*TASK STATEMENT:*
Report back every line of the entries that contains "computer", exactly as written.

'''

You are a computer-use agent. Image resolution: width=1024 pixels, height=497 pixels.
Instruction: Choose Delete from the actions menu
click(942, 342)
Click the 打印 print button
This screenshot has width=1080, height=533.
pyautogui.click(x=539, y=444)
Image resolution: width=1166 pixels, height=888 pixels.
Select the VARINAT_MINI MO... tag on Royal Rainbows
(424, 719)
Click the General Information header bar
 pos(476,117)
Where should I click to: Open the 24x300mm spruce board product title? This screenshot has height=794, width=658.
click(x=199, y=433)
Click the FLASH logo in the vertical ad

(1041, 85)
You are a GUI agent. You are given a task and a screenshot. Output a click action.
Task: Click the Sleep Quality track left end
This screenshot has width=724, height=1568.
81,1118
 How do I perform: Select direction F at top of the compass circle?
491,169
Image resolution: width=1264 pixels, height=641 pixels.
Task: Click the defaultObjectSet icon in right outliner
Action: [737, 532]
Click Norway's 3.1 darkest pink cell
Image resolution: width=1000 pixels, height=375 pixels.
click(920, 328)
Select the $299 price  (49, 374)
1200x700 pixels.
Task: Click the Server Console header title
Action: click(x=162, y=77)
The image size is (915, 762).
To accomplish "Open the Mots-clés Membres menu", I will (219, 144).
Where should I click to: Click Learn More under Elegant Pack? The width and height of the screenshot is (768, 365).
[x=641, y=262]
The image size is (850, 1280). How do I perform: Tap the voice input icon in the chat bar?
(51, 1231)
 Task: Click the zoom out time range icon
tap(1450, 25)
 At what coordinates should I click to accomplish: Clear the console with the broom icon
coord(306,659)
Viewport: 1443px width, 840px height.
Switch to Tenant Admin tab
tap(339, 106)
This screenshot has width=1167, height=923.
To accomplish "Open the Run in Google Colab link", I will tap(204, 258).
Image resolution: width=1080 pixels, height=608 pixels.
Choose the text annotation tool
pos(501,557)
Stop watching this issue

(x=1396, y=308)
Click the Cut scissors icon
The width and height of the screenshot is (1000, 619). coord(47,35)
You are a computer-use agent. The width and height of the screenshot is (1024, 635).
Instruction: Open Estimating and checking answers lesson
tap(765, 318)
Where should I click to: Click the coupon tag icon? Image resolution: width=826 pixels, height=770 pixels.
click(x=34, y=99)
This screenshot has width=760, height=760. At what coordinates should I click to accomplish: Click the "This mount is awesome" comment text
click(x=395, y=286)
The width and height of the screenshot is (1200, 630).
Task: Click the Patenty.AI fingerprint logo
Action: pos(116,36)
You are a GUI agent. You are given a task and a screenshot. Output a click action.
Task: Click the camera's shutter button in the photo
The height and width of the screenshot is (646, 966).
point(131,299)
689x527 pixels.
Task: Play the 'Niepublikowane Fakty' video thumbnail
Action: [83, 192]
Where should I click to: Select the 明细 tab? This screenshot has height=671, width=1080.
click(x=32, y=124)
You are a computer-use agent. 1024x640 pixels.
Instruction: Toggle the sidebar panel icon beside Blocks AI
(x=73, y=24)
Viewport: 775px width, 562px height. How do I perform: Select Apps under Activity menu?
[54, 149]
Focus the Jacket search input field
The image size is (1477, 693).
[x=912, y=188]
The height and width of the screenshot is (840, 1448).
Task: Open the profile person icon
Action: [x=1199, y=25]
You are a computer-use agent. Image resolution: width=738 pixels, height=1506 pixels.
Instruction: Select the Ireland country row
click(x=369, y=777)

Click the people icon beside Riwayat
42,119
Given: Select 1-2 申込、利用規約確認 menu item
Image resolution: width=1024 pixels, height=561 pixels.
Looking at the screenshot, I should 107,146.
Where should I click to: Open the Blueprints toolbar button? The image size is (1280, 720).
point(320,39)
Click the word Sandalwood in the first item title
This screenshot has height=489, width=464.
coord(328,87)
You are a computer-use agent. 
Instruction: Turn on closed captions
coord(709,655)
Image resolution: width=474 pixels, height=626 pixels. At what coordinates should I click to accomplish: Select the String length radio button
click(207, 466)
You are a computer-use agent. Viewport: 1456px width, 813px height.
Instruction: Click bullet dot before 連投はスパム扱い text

'''

*FINISHED EXERCISE:*
You are a computer-use agent. Image resolution: width=1024 pixels, height=497 pixels.
You are a computer-use agent. The width and height of the screenshot is (1024, 635).
You are a computer-use agent. 1024x640 pixels.
You are a computer-use agent. Image resolution: width=738 pixels, height=1506 pixels.
You are a computer-use agent. 
You are a computer-use agent. Viewport: 1456px width, 813px height.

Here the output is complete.